PostTrak
- Company type: Film surveys
- Founded: 2013
- Headquarters: United States
- Areas served: United States, Canada
- Key people: Kevin Goetz
- Parent: Comscore
- Website: comscore.com

= PostTrak =

Movie audience opinion survey

PostTrak is a U.S.-based service that surveys film audiences for film studios.

== History ==
The service conducts surveys in the top 20 markets in the U.S. and Canada with the use of polling cards and electronic kiosks. A PostTrak report for a film aggregates the demographic make-up, opinions about the film, impression of the film's marketing, when tickets were purchased, and plans to buy or rent the film on home media.
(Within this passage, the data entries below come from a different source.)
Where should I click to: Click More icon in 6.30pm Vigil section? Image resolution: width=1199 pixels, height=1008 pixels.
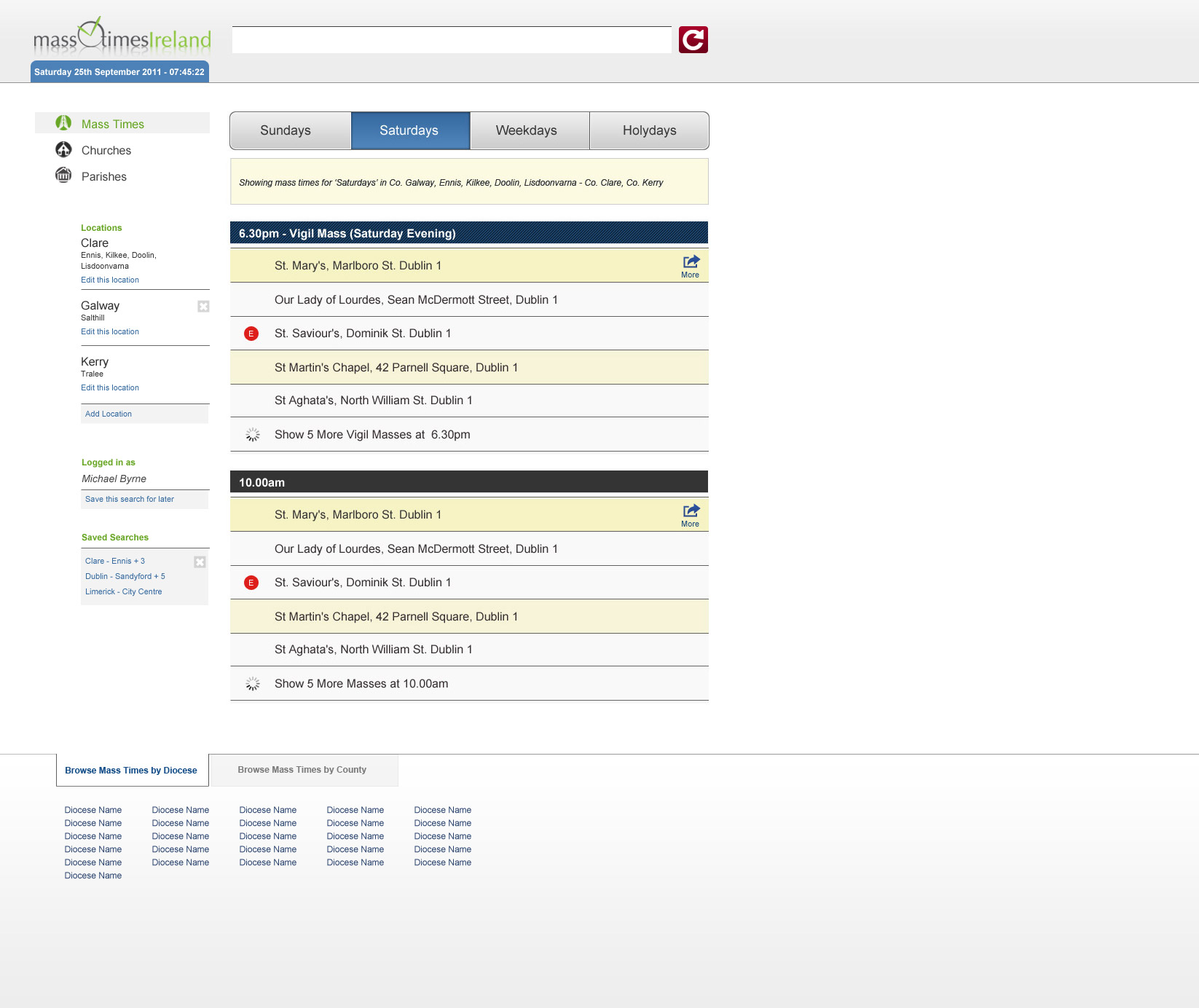coord(691,266)
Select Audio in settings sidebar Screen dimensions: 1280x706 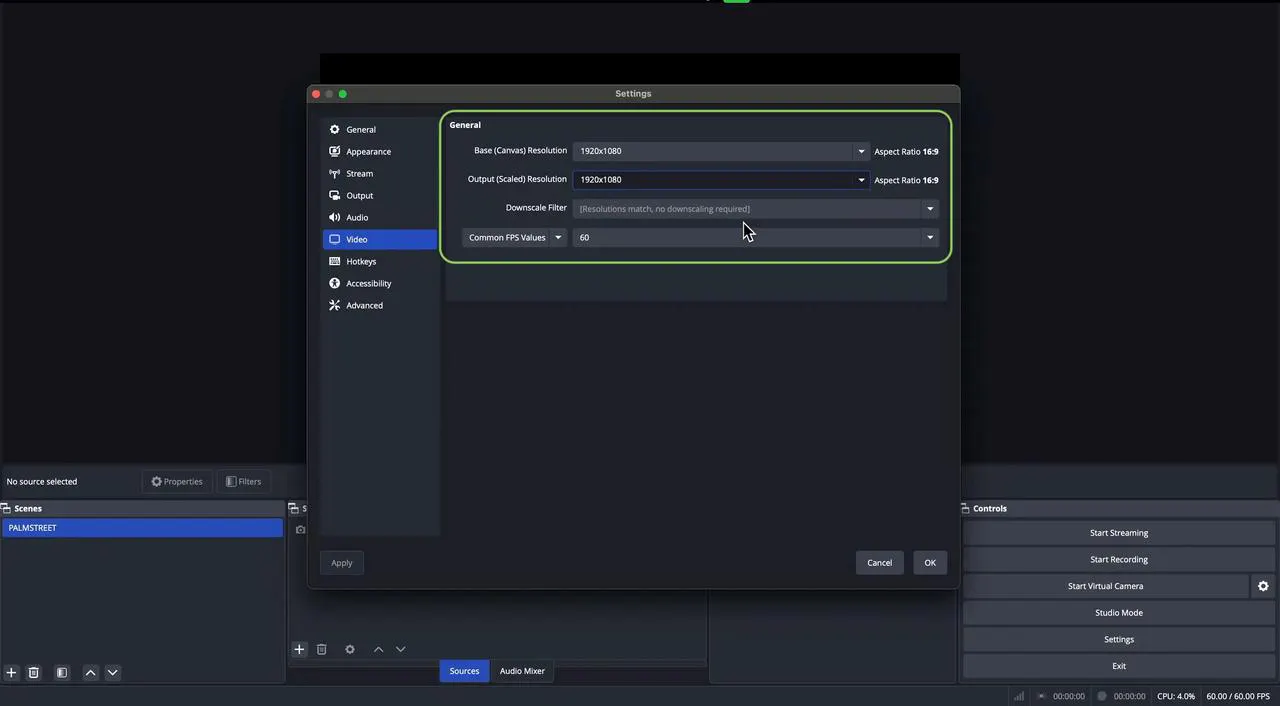357,218
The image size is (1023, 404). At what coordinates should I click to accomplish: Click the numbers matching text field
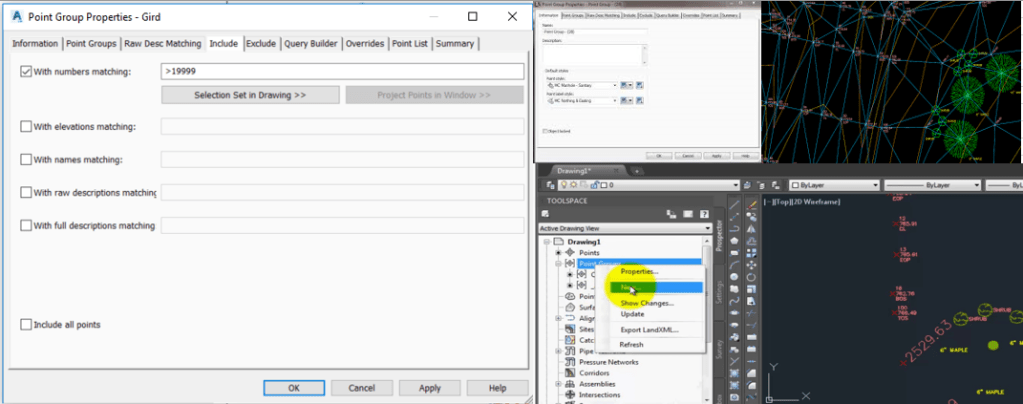pos(341,71)
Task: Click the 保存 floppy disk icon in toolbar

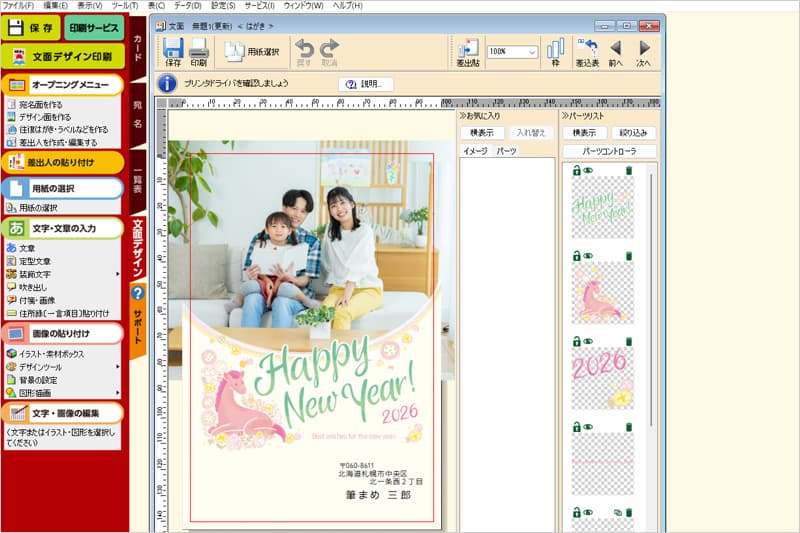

The service was designed by Kevin Goetz, the founder and CEO of Screen Engine/ASI. The service was launched in 2013 by Screen Engine and Rentrak; the latter provides box office data to studios. PostTrak focuses on wide releases and polls audiences across 20 markets in the United States and Canada, where past services focused on three or four markets. Most of the six major studios have subscribed to the service, as well as several distributors. The Hollywood Reporter wrote in 2013 that the polling firm CinemaScore had monopolized the film industry for three decades but received criticism for "relying on outdated polling techniques and too limited a sample" and would be challenged by PostTrak. While CinemaScore polls on a scale of A+ to F, PostTrak assigns a positive score percentage on a 1–100 scale, among other reactions, such as how likely an audience member would be to recommend the film to a friend.

== Acquisitions ==
With Comscore's 2016 acquisition of Rentrak, the service is owned by comScore and Screen Engine.